The benefits of a high-quality early childhood are many for vulnerable children and families, as well as the broader community. Despite this strong base of evidence, funding for high-quality early childhood programs falls far short of its need at local, state and federal levels. The Ounce understands this and advocates for increased state and federal investment in research-based early learning programs proven to promote positive outcomes.

We know from decades of research that the academic achievement gap extant between low-income children and their affluent peers forms well before they enter kindergarten. Having arrived at school unprepared, these children struggle to catch up to their classmates and may be placed in special education or held back. Still, research tells us there is at least one solution to the achievement gap problem: high-quality early education and care, which can even the playing field for children at risk of school failure.


The Ounce and our advocacy partners worked to secure passage of Preschool for All in 2006. The program made Illinois the first state in the nation to offer voluntary, high-quality preschool to all 3- and 4-year-olds. Preschool for All prioritizes at-risk children first for early education services, and programs are operated by local school districts or community-based agencies.
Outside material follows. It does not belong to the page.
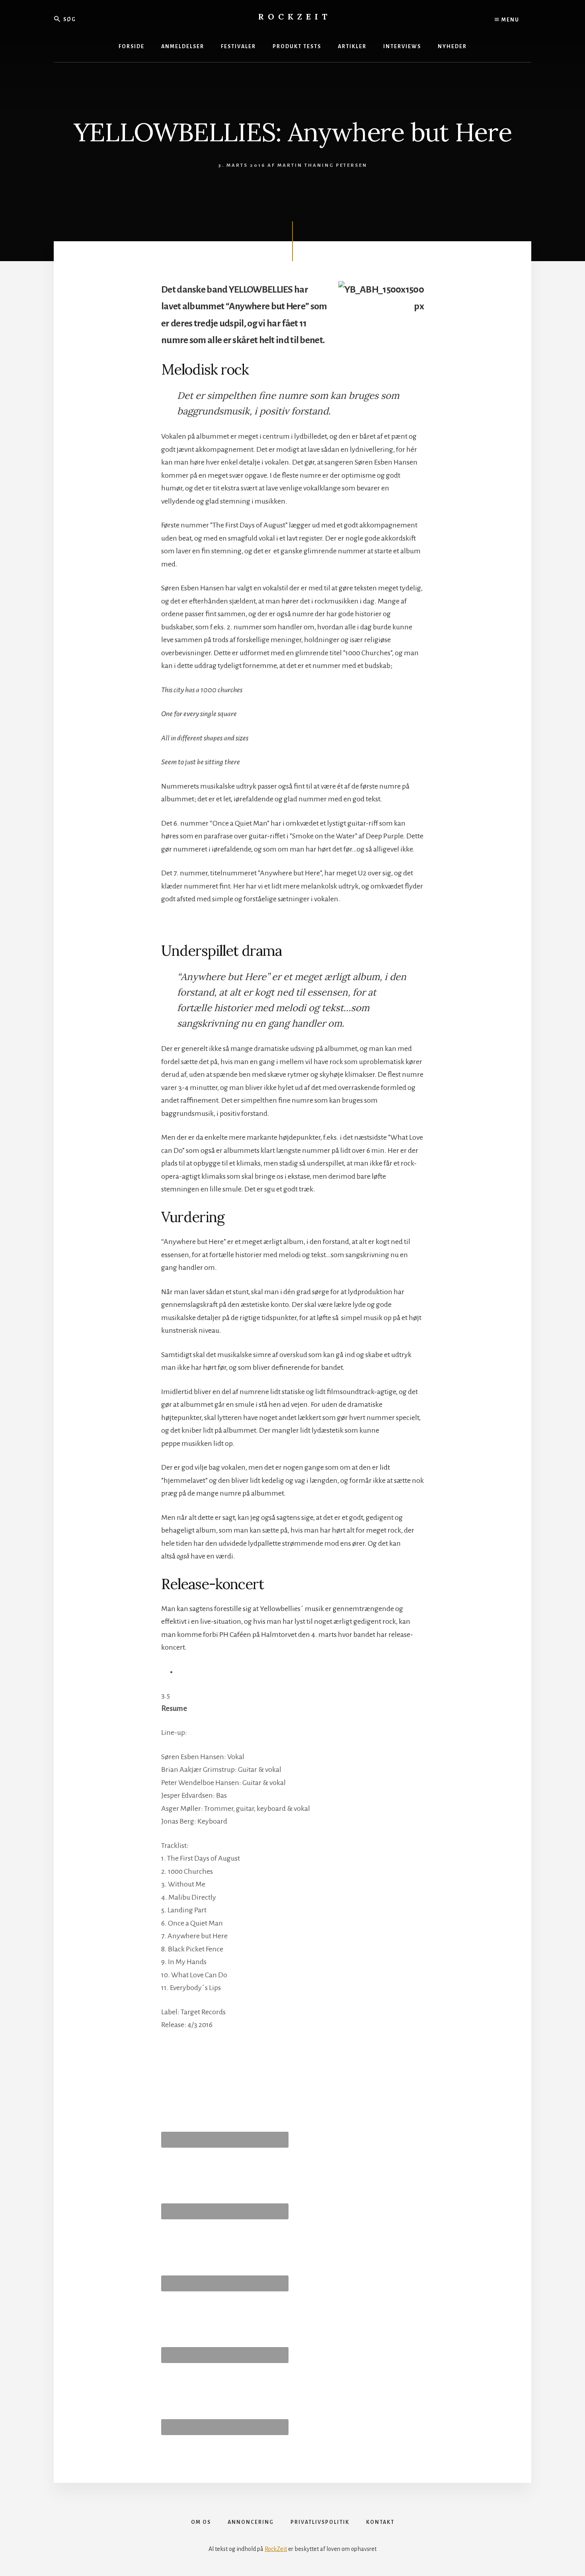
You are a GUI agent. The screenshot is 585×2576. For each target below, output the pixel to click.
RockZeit (294, 16)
Preschool for All is funded by the Illinois State Board of Education’s Early Childhood Block Grant.

A percentage of the Early Childhood Block Grant is set aside for infant-toddler programs such as home visiting, which strengthen the role of parents as their child’s first teachers. In 2014, the Ounce successfully advocated for the Illinois General Assembly to pass a bill to increase the infant-toddler set-aside from 11% to 14%, continuing work set forth in 2009 to increase the floor to 20%.

Learn more about Preschool for All and the Early Childhood Block Grant from the Illinois State Board of Education.
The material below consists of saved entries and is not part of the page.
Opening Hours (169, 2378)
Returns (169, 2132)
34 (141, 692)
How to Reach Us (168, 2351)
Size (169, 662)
Educare is a tangible place where policymakers and community leaders from across the US can see how at-risk children can thrive in a high-quality early learning environment. In partnership with the Buffett Early Childhood Fund and communities across the country, the Ounce continues to expand the Educare Learning Network with each school serving as a platform for policy change. For example, Educare served as the model for the $25 million Oklahoma Pilot Early Childhood Program, which increased the number of children served by high-quality programs in the state.
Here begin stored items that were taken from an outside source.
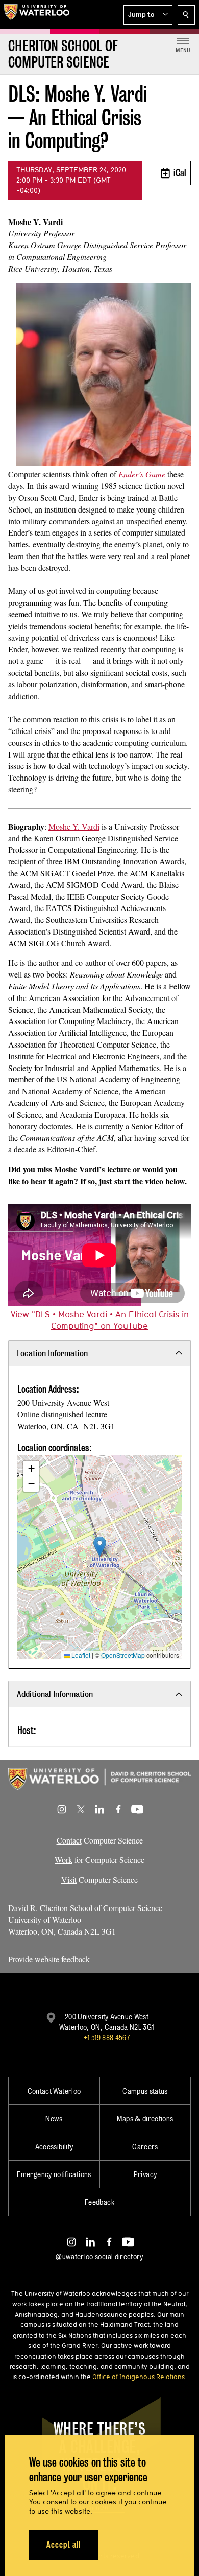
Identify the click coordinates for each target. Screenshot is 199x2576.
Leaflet (80, 1655)
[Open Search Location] (186, 15)
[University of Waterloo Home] (36, 14)
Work (63, 1859)
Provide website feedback (49, 1958)
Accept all (63, 2544)
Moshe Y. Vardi (74, 826)
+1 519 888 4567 (106, 2037)
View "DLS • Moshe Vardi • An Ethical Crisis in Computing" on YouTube (100, 1319)
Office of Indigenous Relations (138, 2376)
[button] (148, 15)
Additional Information (55, 1694)
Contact (69, 1840)
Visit (69, 1879)
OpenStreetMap (123, 1655)
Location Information (52, 1353)
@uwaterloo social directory (99, 2256)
The First Five Years Fund (FFYF), a project of the Ounce, successfully garnered support for new early childhood investments in the 2009 federal stimulus package. The American Recovery and Reinvestment Act included $1 billion for Head Start, $1.1 billion for Early Head Start, and $2 billion for the Child Care and Development Block Grant (CCDBG).  In 2013, in collaboration with other national and state organizations, FFYF led massive efforts to bring early childhood into the forefront of the public debate and advocate for increased funding. The result was a $1.4 billion increase in funds when the president signed the 2014 omnibus appropriations bill designed by a bipartisan group of appropriations committee leaders.